I’m seeing a strange error whilst executing a fair...
# ask-the-community
b
I’m seeing a strange error whilst executing a fairly nested workflow:
Copy code
Workflow[<worfklow-id>] failed. RuntimeExecutionError: max number of system retry attempts [51/50] exhausted. Last known status message: Failed to check Catalog for previous results: DataCatalog failed to get dataset for ID resource_type:TASK name:"<task-id>" version:"<task-version>" : rpc error: code = InvalidArgument desc = missing project
This seems to come from here, but I’m not quite sure why
project
would be empty here
We’re running Flyte 1.3.0
d
This is very strange. There should be no situation where this lookup does not have an associated project. Do you have any more information? Ex. is it always the same task? Is it a reference task? this only happens with multiple layers of nested workflows? Is there any reproducible minimal example?
b
Good morning @Dan Rammer (hamersaw). I’ll try to produce a minimal example today (and maybe even debug propeller in case I find one). It’s slighly tricky to reproduce, as this everything Flyte has to offer - heavily subworkflow nesting, some reference tasks, dynamic task etc. Will report back once I know more
d
Ok, keep me posted! I'm wondering if it may be related to reference tasks, there was an issue filed regarding project declaration issues with reference launch plans. I may have time today to try and quickly repro this.
b
I found a minimum example, turns out that it has nothing to do with reference launch plans. You can find it here. Currently debugging in propeller to check where this occurs
@Dan Rammer (hamersaw) Could it be that dynamic workflows are generally broken at the moment? The following already breaks for me:
Copy code
from flytekit import workflow, task, dynamic


@task
def some_task():
    print("Do something")


@dynamic
def dynamic_task():
    some_task()


@workflow
def my_workflow():
    dynamic_task()
Then triggering
my_workflow()
from the UI already fails
I think the offending PR is this one. Without this change, things work for me
d
OK, thank you so much for looking into this. I pinged the Union team to get as many eyes on this ASAP. We'll need to do a retrospect on this, regressions like this should not occur.
b
Thank you! For anyone needing a quick fix I’ve ported this to my fork:
Copy code
pip install git+<https://github.com/bstadlbauer/flytekit.git@fix-dynamic-serialization>
In case you wanna be save against modificatoin, you can also point directly to the commit:
Copy code
pip install git+<https://github.com/bstadlbauer/flytekit.git@5e0a270>
I’ve also created a corresponding issue
d
I think there is a brief comment on the issue, but for more clarity.

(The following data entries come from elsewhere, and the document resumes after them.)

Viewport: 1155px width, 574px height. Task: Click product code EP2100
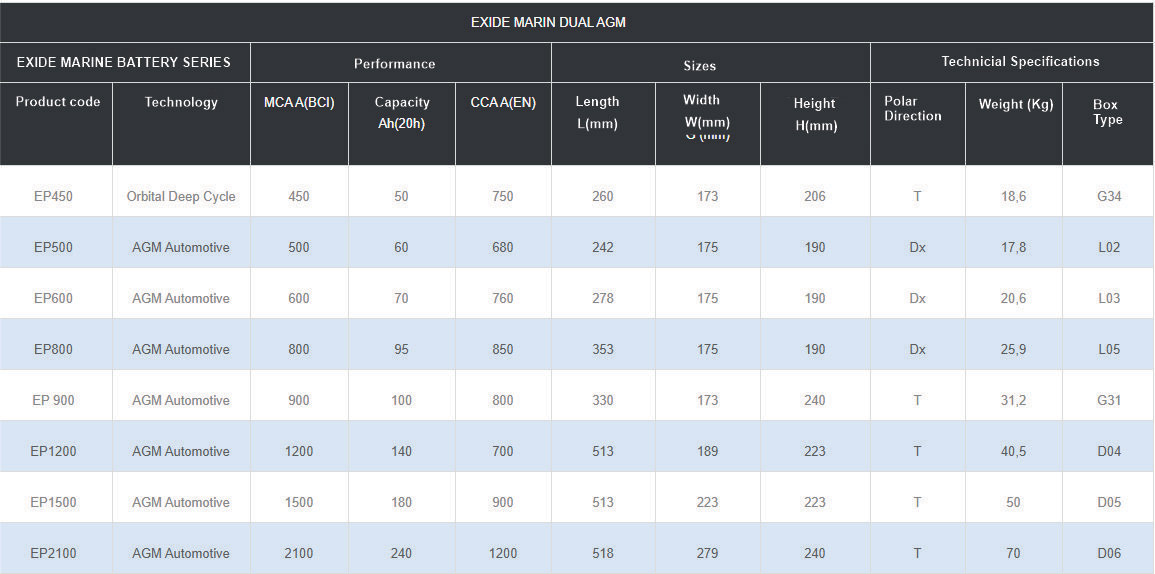(53, 553)
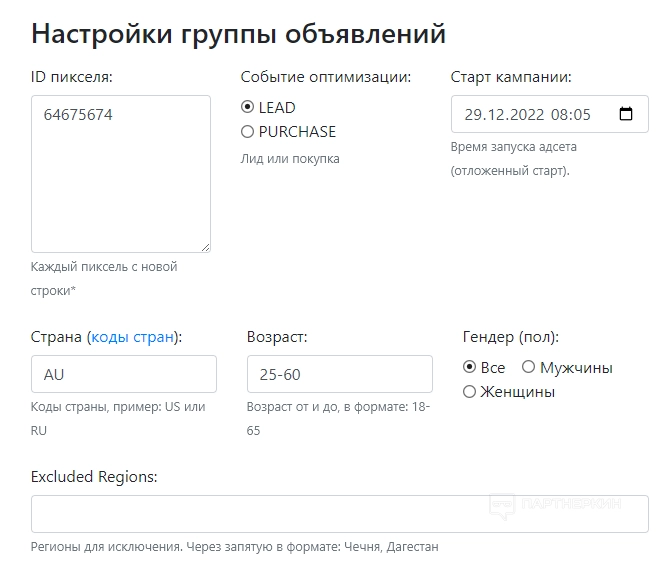Focus the pixel ID textarea containing 64675674
672x572 pixels.
(x=120, y=174)
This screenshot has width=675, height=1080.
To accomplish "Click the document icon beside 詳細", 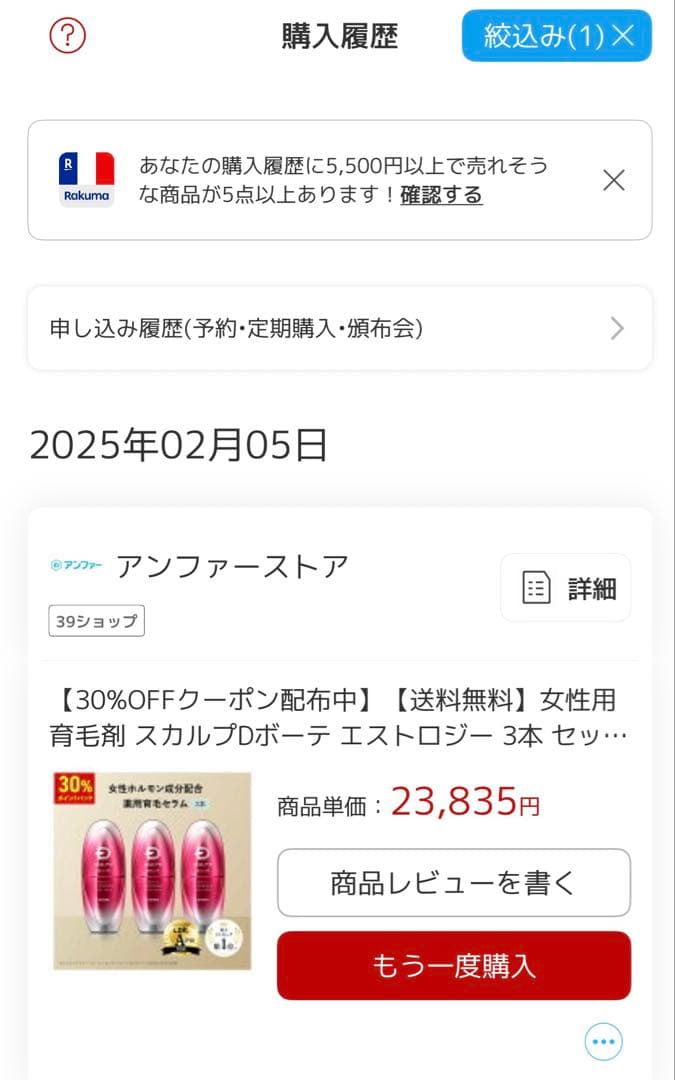I will tap(537, 587).
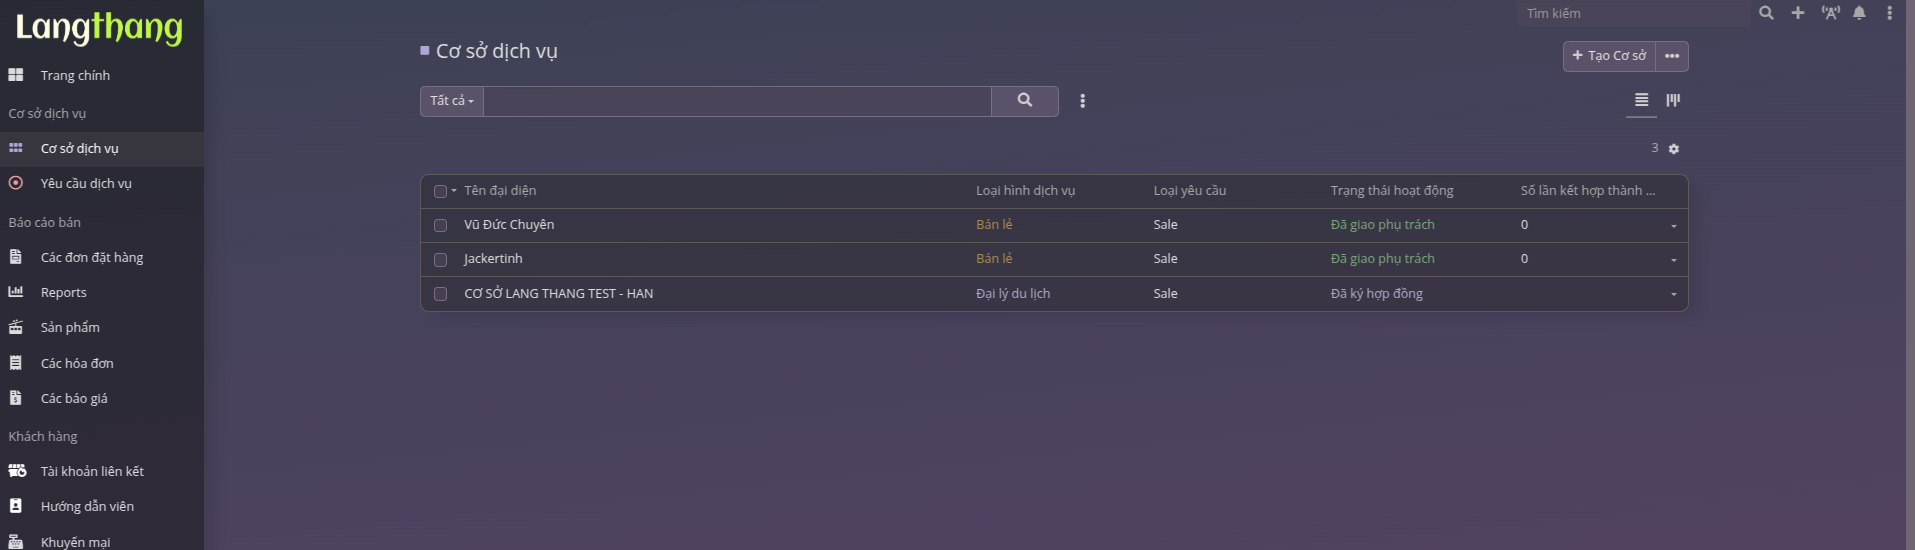This screenshot has width=1915, height=550.
Task: Open column settings gear icon
Action: [1674, 149]
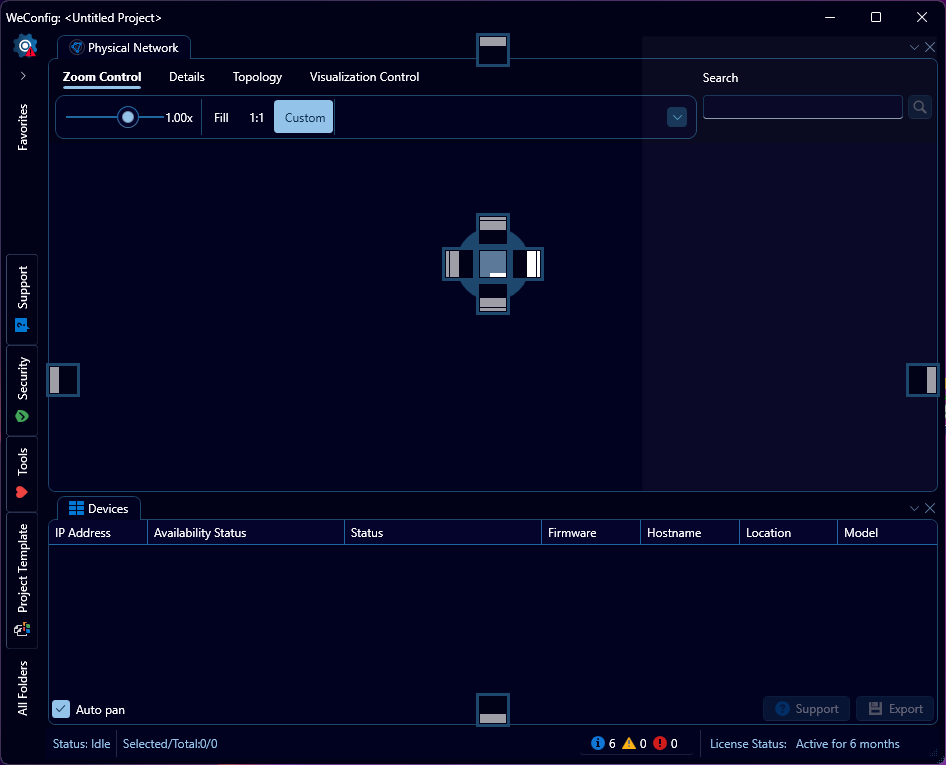
Task: Expand the left sidebar chevron
Action: click(23, 76)

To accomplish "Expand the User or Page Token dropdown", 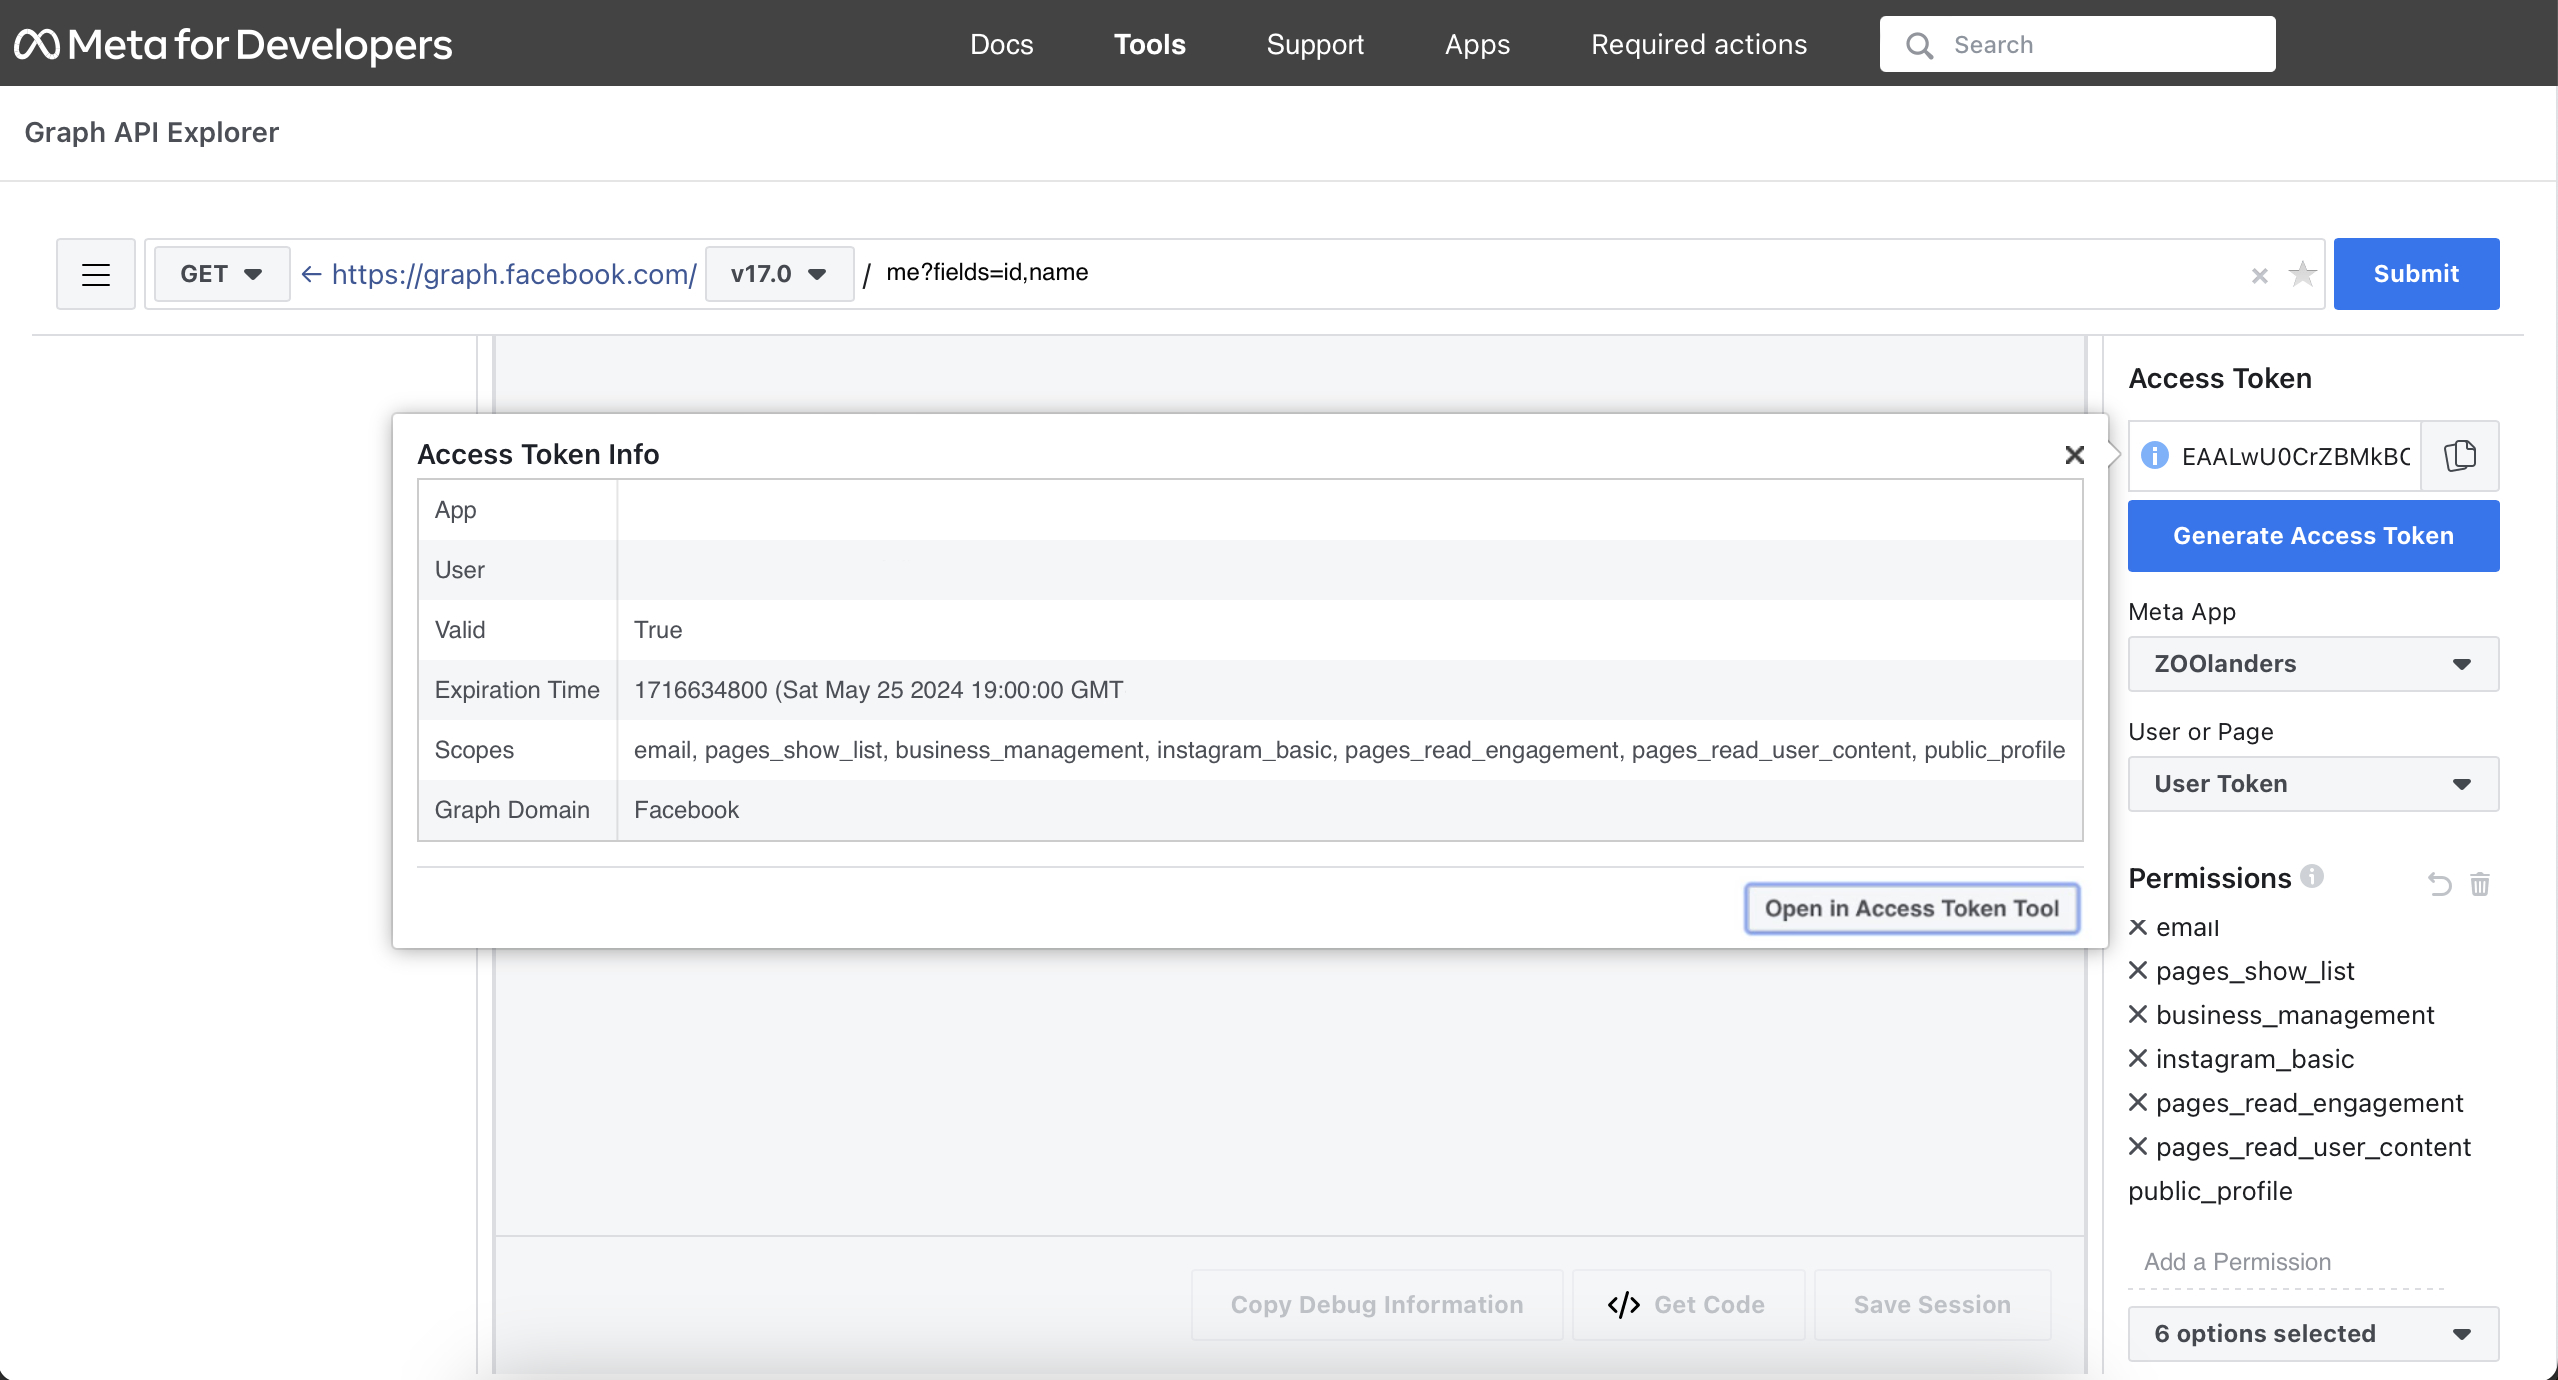I will click(2313, 783).
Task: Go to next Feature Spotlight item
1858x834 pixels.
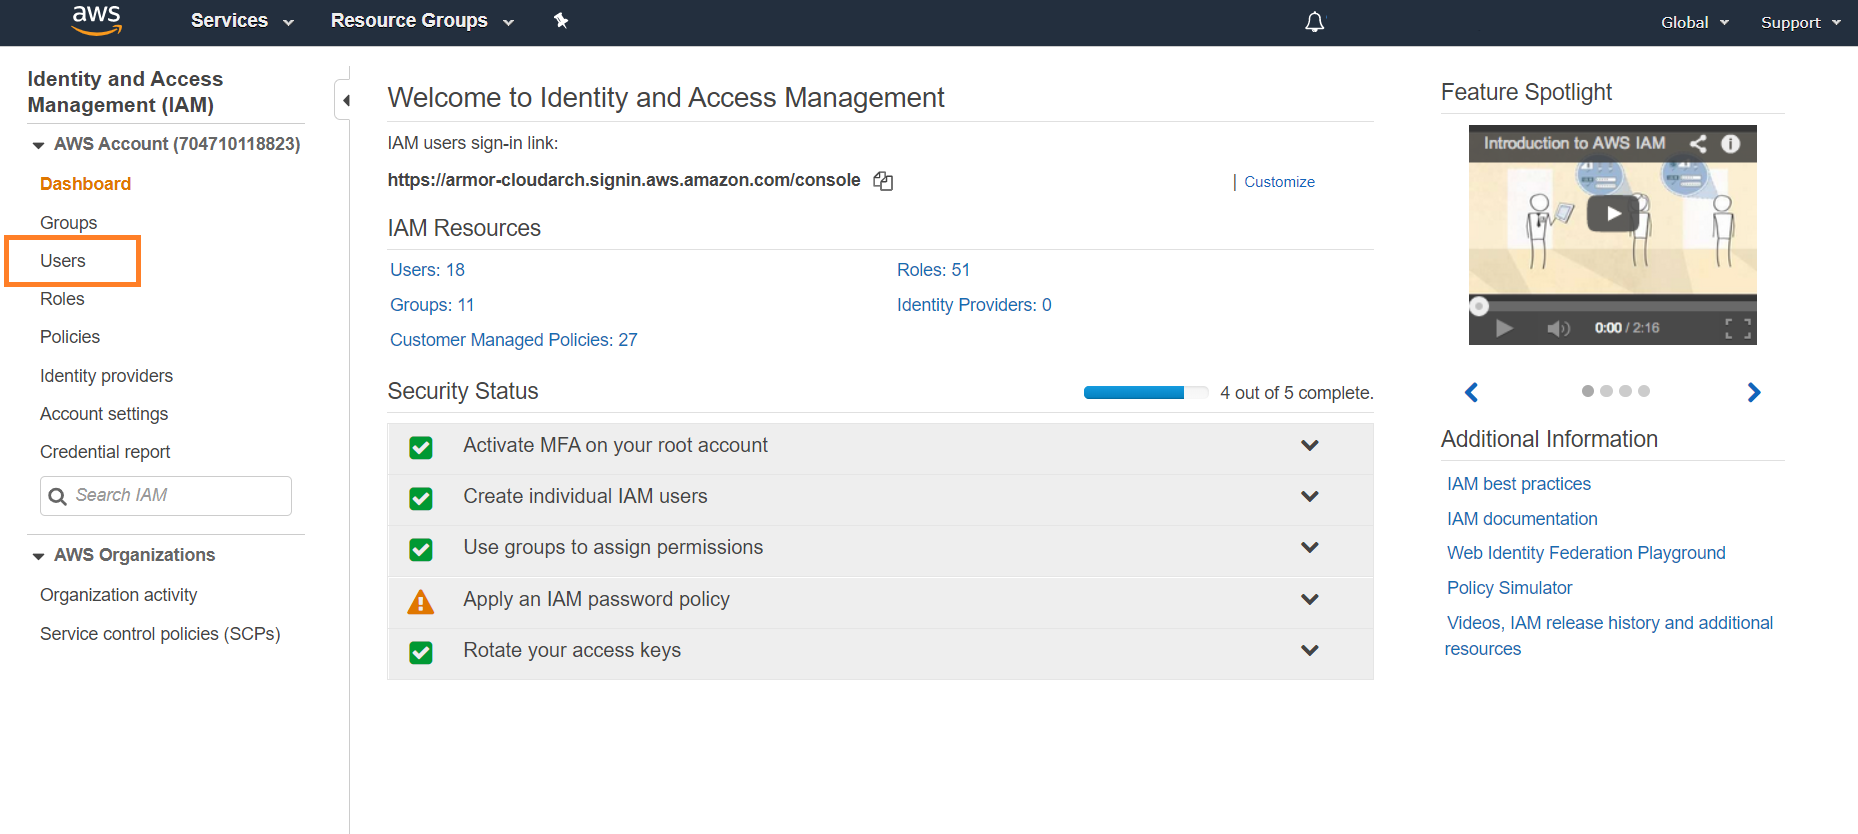Action: click(1753, 392)
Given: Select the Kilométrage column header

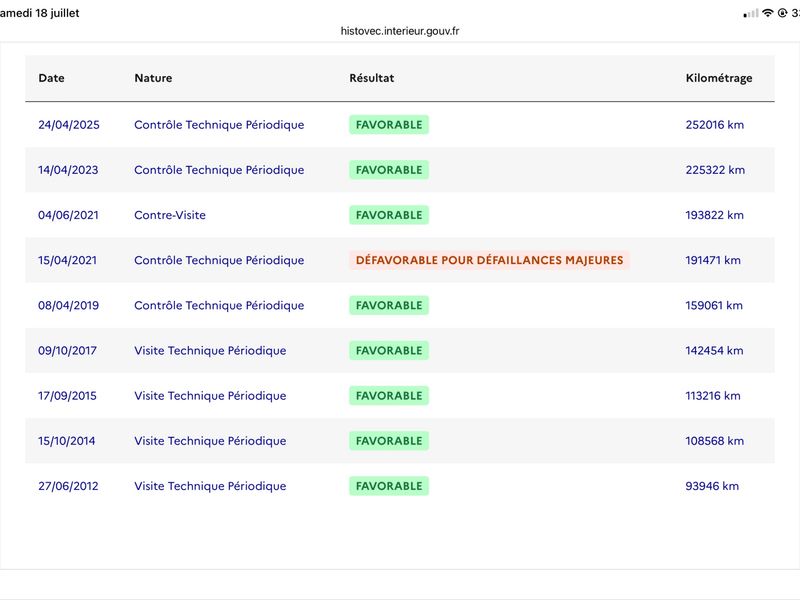Looking at the screenshot, I should [x=718, y=78].
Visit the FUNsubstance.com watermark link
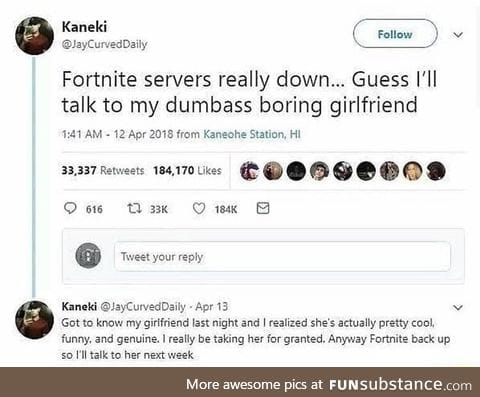 coord(401,384)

The flytekit PR broke project / domain settings on dynamic tasks - this should have been caught in our e2e tests (that is being addressed). We still need to get this change in because of the way reference entities are executed across project / domains. In taking a look through propeller, I think there is a way we can correctly set project / domain on dynamic tasks through the compiler. Labeling this as a "bug" is incorrect, rather this is a backend change we need to make to support the flytekit PR. Hopefully this resolves the issue in the near-term and we can transparently get this patched up. Thanks so much for diving through the code and debugging this! All your effort is what makes this community so great!
b
Thanks @Dan Rammer (hamersaw) for the clarification here 👍
210 Views